3. Fluchtgefahr besteht.

(5) Bei EWR-Bürgern, Schweizer Bürgern und begünstigten Drittstaatsangehörigen kann die aufschiebende Wirkung einer Beschwerde gegen ein Aufenthaltsverbot aberkannt werden, wenn deren sofortige Ausreise oder die sofortige Durchsetzbarkeit im Interesse der öffentlichen Ordnung oder Sicherheit erforderlich ist.

(6) Der Beschwerde gegen eine Ausweisung gemäß § 66 FPG darf die aufschiebende Wirkung nicht aberkannt werden.

(7) Der Beschwerde gegen eine Aberkennungsentscheidung gemäß Abs. 4 oder 5 ist trotz Vorliegens einer dafür maßgeblichen Voraussetzung stattzugeben, wenn anzunehmen ist, dass die Abschiebung gegen § 50 Abs. 1 oder 2 FPG oder Art. 8 EMRK verstoßen würde. Mit der Abschiebung ist bis zum Ablauf der Beschwerdefrist, wird gegen die Aberkennungsentscheidung rechtzeitig Beschwerde erhoben, bis zur Entscheidung des Bundesverwaltungsgerichtes über die Beschwerde zuzuwarten. Das Bundesverwaltungsgericht hat über eine solche Beschwerde binnen zehn Tagen zu entscheiden.

(8) Die §§ 13 Abs. 2 bis 4 und 22 VwGVG sind in den Fällen der Abs. 1 bis 7 nicht anwendbar.

3.3.2. Vorab ist festzuhalten, dass – wie bereits oben festgehalten – im gegenständlichen Verfahren auch insoweit es die Beschwerde gegen die Aberkennung der aufschiebenden Wirkung betrifft, ausschließlich die nunmehr seit 12.06.2026 geltenden Bestimmungen in der Fassung des AMPAG anzuwenden sind, zumal das BVwG stets die Sachlage und Rechtslage zum Entscheidungszeitpunkt zu beachten hat.

Das Aufenthaltsverbot wurde bis dato trotz der Aberkennung der aufschiebenden Wirkung wegen aufrechter Strafhaft nicht vollzogen und der BF wurde während des anhängigen Beschwerdeverfahrens nicht abgeschoben. Mit dem gegenständlichen Erkenntnis ist eine Sachentscheidung ergangen und das Beschwerdeverfahren – abgesehen von einem allfälligen außerordentlichen Rechtsmittel – rechtskräftig abgeschlossen.

Weitere Ausführungen zur Aberkennung der aufschiebenden Wirkung erübrigen sich somit, zumal der BF dadurch faktisch nicht beschwert war.

Die Aberkennung der aufschiebenden Wirkung ist somit zu Recht erfolgt, weshalb die Beschwerde, insoweit sie sich gegen Spruchpunkt III. des angefochtenen Bescheides richtet, als unbegründet abzuweisen war, und zwar aufgrund der nunmehr geltenden Rechtslage des AMPAG mit der Maßgabe, dass sich die Entscheidung nunmehr auf § 18 Abs. 5 BFA-VG idgF stützt.

Zu Spruchteil B): Unzulässigkeit der Revision:

Gemäß § 25a Abs. 1 VwGG hat das Verwaltungsgericht im Spruch seines Erkenntnisses oder Beschlusses auszusprechen, ob die Revision gemäß Art. 133 Abs. 4 B-VG zulässig ist.

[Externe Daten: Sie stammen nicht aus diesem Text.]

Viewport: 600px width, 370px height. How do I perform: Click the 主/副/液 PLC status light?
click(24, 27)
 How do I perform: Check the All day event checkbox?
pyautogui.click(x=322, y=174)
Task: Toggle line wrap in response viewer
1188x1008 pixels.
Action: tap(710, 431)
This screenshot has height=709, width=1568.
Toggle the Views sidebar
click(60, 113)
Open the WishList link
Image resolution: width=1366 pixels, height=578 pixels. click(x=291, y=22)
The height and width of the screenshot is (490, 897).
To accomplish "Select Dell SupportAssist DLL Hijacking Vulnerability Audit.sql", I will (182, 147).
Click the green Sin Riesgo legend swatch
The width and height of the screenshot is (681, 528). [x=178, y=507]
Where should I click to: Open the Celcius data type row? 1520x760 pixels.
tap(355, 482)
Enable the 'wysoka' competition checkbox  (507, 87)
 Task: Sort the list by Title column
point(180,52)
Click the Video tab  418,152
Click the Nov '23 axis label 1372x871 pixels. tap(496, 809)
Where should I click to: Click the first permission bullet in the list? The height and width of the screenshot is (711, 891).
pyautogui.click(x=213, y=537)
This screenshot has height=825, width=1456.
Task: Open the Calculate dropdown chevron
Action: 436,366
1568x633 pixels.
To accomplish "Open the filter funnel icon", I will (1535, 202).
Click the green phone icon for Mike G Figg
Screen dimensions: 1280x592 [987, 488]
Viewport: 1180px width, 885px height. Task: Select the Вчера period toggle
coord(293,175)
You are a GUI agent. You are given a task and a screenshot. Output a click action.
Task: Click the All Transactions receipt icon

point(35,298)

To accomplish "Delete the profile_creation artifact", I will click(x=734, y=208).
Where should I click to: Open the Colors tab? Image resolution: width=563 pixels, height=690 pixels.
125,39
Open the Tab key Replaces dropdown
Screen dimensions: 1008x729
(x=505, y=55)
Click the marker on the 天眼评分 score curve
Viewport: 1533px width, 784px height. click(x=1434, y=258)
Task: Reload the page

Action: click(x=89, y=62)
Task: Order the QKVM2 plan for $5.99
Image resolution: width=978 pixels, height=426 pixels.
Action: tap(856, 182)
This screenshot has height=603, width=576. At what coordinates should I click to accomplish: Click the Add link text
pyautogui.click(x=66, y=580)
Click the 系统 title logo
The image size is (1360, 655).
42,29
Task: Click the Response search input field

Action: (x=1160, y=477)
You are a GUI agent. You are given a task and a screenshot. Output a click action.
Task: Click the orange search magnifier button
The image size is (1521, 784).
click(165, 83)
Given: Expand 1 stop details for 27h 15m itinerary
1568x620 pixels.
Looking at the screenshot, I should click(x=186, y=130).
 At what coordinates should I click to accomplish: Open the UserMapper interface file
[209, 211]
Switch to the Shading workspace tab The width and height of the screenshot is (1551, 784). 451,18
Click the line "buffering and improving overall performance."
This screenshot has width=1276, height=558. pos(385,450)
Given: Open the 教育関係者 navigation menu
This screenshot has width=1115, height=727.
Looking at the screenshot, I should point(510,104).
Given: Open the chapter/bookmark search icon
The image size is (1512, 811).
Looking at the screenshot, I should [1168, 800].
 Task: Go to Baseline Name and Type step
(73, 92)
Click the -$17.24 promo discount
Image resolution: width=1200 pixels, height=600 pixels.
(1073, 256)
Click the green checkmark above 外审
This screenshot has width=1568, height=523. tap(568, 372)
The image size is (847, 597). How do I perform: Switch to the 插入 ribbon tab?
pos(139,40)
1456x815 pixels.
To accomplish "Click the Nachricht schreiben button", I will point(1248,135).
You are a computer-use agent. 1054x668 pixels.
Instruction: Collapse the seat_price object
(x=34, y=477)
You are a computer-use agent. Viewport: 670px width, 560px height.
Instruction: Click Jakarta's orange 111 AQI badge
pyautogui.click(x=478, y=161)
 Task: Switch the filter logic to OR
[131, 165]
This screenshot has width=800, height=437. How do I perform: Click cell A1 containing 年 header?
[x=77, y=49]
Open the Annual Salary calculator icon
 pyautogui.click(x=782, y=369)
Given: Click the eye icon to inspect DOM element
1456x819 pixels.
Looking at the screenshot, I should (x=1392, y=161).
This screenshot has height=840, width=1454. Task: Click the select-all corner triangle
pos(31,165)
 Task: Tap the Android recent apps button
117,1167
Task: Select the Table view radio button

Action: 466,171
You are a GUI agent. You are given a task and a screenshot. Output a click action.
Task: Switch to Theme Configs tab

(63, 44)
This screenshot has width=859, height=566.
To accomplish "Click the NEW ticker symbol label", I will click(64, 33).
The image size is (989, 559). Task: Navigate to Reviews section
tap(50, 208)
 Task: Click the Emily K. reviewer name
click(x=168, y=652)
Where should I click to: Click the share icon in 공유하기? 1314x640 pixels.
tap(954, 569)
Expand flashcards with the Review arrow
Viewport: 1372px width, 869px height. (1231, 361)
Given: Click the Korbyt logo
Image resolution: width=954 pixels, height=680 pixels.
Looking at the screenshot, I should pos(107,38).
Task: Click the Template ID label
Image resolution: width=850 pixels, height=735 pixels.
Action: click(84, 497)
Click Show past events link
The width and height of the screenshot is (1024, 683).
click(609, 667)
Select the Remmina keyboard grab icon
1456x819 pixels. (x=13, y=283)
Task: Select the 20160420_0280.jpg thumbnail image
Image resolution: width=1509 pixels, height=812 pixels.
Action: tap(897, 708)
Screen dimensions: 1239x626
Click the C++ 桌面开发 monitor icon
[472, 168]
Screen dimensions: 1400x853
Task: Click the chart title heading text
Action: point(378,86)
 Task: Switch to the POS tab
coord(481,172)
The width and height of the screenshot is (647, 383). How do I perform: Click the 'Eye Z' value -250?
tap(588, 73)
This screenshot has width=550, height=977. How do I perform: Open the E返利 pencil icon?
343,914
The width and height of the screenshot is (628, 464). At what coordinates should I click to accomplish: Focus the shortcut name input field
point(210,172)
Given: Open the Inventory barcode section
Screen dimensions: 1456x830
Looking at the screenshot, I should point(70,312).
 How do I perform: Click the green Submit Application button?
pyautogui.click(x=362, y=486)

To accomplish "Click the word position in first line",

Der Ausspruch ist kurz zu begründen.

Im vorliegenden Fall ist die Revision gemäß Art. 133 Abs. 4 B-VG nicht zulässig, weil die Entscheidung nicht von der Lösung einer Rechtsfrage abhängt, der grundsätzliche Bedeutung zukommt. Weder weicht die gegenständliche Entscheidung von der bisherigen Rechtsprechung des Verwaltungsgerichtshofes ab noch fehlt es an einer Rechtsprechung; weiters ist die vorliegende Rechtsprechung des Verwaltungsgerichtshofes auch nicht als uneinheitlich zu beurteilen. Auch liegen vor dem Hintergrund der in der rechtlichen Beurteilung angeführten Rechtsprechung des VwGH keine sonstigen Hinweise auf eine grundsätzliche Bedeutung der zu lösenden Rechtsfrage vor.

Aus Sicht des erkennenden Gerichts ist die bisherige Rechtsprechung des VwGH zu den vorher dargelegten weitgehend inhaltsgleichen Bestimmungen auf die aktuelle Rechtslage übertragbar.